Fire Ins. Exch., 800 P.2d 1006 (Colo. 1990), that spring runoff of melting
snow diverted from regular path onto the Hellers' property by three
parallel trenches constructed behind property was not "surface water"
because trenches were "defined channels." The court held that surface
water follows no defined course or channel.
In Cochran v. Travelers Ins. Co., 606 So. 2d 22 (La. App. 1992),
the Louisiana appellate court held that rainwater that overflowed and seeped
from the roof into the interior of the building was not "surface
water" because it was not water that collected and lay on the ground. In
Ebbing v. State Farm Fire & Cas. Co., 1 S.W.3d 459 (Ark. App.
1999), the Arkansas appellate court held that water from burst water main was
not "surface water" because it did not accumulate from natural
causes. Finally, in Aetna Fire Underwriters Ins. Co. v. Crawley, 207
S.E.2d 666, 668 (Ga. App. 1974), the Georgia appellate court interpreted
"surface water" strictly to water on surface of ground and not to
rainwater falling on and flowing from the roof of an insured dwelling.
The majority of courts interpret the surface water exclusion broadly to
apply to damages caused by water that ran onto some man-made object, instead of
directly onto the earth.

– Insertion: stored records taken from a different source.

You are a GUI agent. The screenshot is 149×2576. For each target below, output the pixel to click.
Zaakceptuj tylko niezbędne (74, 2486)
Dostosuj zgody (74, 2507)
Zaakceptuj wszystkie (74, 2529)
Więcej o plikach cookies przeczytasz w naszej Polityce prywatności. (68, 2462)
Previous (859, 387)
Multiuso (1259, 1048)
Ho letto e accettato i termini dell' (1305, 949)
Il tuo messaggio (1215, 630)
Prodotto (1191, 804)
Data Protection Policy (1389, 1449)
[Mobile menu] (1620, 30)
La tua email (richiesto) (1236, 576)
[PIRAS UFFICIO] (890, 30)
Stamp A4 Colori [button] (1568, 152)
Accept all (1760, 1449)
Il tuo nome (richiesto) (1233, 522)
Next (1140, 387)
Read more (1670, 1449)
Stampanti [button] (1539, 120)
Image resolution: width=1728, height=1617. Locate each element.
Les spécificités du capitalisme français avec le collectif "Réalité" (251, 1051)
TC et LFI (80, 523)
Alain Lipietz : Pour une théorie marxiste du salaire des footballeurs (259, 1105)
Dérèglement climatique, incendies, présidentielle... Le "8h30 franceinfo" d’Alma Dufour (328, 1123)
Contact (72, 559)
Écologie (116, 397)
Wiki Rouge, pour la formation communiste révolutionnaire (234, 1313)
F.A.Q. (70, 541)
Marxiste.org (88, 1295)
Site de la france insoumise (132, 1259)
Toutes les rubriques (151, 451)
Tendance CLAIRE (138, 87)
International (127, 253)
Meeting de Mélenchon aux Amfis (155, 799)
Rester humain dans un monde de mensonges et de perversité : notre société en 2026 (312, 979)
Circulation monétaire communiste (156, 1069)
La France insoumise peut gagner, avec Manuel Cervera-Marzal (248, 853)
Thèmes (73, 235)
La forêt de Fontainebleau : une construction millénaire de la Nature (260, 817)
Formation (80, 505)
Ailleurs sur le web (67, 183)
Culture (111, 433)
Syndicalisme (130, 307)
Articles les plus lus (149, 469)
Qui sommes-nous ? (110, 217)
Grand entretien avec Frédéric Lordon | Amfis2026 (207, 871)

For example, Texas courts recognize that the surface
water exclusion applies to damages caused by water that runs over various items
or the flow is altered by items built on top of the ground. In Crocker v.
American Nat'l Gen. Ins. Co., 211 S.W.3d 928 (Tex. App. 2007), the
court of appeals affirmed a summary judgment in favor of American National
General Insurance Company (ANGIC), holding that the surface water exclusion in
the homeowners policy issued to the Crockers barred their claim for damage to
their home. The Crockers' homeowners policy provided that:
We insure against all risks of physical loss to the property … unless the
loss is excluded in Section I Exclusions.
Section I provided:
We do not cover loss caused by or resulting from flood, surface water,
waves, tidal water or tidal waves, overflow of streams or other bodies of
water or spray from any of these whether or not driven by wind.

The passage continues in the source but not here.